Refine one meaningful change at a time. Small prompts are easier to review, test, and revert than broad “make it better” requests.

When you are ready to implement a change, it is crucial to re-prompt with specific instructions [data science prompts repo]. Clearly state the exact part of the code that you want the LLM to modify or the new feature that you want it to add. Providing precise instructions will help to avoid ambiguity and ensure that the LLM understands exactly what you are asking for. For example, instead of a vague prompt like “improve the data cleaning,” you could say: “Please modify the code in the ‘Data Cleaning’ section to also remove BMI entries where either the height or the weight is recorded as zero.”
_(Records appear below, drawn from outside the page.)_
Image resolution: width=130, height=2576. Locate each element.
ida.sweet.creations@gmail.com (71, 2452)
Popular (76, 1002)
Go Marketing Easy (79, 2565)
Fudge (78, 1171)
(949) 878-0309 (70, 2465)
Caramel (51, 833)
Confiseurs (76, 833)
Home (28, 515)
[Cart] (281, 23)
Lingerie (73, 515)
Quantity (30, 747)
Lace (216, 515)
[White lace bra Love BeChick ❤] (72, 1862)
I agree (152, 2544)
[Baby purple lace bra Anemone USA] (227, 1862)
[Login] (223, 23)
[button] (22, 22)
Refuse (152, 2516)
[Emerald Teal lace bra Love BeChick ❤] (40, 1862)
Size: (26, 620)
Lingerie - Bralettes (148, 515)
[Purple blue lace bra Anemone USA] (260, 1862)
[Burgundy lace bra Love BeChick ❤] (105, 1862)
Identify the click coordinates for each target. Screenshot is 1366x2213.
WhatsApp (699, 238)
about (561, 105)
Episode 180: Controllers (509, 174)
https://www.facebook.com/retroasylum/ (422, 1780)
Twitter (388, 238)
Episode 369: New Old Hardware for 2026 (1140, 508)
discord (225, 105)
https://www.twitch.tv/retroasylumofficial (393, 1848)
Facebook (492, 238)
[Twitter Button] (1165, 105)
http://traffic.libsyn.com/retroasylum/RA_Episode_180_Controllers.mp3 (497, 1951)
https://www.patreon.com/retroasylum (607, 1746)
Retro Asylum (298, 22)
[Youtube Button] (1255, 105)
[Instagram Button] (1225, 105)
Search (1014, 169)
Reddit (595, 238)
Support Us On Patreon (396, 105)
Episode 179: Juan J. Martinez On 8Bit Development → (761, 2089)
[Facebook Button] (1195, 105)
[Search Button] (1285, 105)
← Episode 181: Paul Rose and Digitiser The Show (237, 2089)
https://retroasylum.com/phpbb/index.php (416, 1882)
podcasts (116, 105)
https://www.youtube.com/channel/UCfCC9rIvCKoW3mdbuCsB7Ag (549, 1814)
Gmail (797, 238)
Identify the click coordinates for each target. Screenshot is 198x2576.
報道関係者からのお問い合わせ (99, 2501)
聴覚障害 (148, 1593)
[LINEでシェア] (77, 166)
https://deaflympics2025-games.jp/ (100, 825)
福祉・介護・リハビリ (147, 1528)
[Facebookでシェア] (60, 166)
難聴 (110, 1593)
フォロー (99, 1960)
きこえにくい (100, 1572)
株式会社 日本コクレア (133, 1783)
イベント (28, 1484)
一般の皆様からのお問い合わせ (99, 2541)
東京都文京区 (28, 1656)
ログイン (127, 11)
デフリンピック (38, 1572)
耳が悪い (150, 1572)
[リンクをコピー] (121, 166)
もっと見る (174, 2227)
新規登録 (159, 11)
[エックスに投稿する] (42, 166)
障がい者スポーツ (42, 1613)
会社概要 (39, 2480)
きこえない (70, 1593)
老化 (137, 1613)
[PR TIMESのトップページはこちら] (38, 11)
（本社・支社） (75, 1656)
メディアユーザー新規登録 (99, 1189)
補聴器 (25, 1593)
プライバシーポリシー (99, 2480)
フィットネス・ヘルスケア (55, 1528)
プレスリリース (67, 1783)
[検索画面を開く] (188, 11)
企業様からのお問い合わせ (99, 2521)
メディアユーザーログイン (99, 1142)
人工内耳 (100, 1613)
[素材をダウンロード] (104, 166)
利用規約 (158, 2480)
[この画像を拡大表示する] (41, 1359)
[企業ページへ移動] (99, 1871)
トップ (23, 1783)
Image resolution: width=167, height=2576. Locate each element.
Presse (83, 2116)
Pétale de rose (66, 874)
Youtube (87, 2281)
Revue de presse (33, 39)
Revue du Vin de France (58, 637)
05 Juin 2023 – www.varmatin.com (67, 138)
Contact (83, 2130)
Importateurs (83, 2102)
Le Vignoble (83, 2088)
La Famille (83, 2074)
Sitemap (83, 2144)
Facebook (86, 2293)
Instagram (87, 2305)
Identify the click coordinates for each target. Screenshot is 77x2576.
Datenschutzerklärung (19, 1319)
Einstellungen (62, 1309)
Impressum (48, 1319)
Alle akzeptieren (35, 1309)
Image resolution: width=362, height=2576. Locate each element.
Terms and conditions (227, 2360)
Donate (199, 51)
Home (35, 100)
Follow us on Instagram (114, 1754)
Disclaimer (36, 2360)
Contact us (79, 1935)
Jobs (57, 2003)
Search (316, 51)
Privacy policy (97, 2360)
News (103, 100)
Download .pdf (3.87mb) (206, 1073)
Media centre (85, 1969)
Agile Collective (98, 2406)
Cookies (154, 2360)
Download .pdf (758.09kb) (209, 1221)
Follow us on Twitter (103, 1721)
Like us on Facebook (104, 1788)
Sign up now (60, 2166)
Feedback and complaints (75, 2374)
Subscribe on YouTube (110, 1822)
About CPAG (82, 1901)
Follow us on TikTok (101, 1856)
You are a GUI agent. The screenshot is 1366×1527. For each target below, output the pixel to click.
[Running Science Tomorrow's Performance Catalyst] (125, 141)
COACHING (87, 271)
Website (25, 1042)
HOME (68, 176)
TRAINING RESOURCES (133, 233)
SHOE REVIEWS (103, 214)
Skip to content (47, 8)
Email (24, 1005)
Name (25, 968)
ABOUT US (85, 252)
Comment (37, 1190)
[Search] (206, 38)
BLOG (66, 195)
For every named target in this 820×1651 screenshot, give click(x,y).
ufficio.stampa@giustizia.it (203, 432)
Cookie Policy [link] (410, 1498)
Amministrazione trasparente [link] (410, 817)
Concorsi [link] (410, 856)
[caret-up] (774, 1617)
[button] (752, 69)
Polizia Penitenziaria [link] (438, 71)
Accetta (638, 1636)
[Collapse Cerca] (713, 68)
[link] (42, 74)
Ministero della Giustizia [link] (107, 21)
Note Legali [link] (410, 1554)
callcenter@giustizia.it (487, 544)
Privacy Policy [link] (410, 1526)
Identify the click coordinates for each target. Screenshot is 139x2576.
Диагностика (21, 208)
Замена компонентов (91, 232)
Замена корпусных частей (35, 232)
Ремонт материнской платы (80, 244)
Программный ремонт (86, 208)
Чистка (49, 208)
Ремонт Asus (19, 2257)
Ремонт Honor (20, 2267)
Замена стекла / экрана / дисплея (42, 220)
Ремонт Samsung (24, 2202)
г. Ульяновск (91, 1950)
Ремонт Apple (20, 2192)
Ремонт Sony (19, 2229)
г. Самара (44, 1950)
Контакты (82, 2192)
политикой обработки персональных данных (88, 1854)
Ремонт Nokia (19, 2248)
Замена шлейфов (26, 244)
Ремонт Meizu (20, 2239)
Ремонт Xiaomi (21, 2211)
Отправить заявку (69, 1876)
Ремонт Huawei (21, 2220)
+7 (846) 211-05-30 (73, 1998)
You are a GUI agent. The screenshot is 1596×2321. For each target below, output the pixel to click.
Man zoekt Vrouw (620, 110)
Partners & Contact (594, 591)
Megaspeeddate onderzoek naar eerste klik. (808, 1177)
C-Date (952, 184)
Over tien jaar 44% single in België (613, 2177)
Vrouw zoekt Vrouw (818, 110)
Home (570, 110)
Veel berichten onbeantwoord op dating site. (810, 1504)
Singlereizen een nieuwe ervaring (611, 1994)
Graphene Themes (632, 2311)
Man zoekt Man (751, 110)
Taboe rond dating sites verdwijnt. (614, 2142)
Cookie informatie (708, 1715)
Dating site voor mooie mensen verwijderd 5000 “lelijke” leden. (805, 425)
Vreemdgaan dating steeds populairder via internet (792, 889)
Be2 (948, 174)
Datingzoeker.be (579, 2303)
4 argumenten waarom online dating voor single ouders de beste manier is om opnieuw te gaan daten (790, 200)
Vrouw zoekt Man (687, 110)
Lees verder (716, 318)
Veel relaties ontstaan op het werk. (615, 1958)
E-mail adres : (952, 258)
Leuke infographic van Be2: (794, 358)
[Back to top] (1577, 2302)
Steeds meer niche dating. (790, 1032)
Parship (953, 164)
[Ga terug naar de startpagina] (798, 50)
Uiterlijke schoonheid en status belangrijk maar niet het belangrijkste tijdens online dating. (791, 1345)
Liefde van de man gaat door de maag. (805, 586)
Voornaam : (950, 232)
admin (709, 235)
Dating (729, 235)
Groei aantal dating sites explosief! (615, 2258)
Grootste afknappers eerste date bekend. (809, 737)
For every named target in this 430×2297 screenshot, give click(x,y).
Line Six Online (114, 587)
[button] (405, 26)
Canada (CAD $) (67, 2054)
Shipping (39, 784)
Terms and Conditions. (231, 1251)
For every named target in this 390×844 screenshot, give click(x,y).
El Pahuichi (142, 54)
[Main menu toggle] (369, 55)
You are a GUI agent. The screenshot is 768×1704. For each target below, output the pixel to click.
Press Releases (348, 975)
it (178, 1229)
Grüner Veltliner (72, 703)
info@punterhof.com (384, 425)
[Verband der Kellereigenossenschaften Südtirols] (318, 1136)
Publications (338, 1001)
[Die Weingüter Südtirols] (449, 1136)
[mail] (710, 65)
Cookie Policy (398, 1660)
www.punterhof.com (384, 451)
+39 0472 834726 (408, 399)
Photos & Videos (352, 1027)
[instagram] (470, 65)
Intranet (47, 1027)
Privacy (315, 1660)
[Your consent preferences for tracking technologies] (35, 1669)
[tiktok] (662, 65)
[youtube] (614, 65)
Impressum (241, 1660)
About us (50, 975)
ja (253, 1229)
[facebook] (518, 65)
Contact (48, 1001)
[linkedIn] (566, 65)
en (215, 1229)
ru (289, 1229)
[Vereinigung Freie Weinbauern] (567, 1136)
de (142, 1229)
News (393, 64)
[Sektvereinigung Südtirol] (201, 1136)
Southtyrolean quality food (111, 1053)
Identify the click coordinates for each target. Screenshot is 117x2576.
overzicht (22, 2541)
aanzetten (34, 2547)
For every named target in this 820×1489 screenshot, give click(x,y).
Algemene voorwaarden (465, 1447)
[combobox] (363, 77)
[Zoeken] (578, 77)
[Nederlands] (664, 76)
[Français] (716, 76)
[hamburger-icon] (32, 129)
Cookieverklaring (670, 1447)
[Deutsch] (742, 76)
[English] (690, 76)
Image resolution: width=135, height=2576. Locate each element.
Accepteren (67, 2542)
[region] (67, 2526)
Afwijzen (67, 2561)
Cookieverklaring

Broad refinement prompts can silently change working behavior. Ask for a targeted change and inspect the diff before accepting it.

To further illustrate this process, consider some example refinement prompts that operate on code rather than data. You might prompt the LLM to “Modify the BMI-cleaning function so it flags rows where height or weight is zero, writes an auditable count to the local summary report, and adds a synthetic test fixture for this case. Do not inspect or request real data.” Or, if you noticed that the code didn’t include the calculation for height percentile, you could prompt: “Please add a height_percentile calculation based on the height_cm column, preserve the existing input/output contract, and update synthetic tests for the new column.” These specific prompts guide the LLM to make targeted changes and add the desired functionalities without exposing individual-level records.

In essence, code refinement is an integral part of the LLM-assisted workflow [Alonso]. By iteratively addressing issues and adding features through clear and specific prompts, researchers can mold the AI-generated code into a solution that not only works but also meets their specific research needs and adheres to high standards of quality and functionality. This iterative process allows for a collaborative evolution of the code, where the LLM acts as a helpful assistant guided by your expertise.

Remember to commit or push each refined version to your repository. This incremental approach keeps a clear record of the evolution of your code and ensures that all your improvements—small or large—are captured and can be revisited or merged as needed.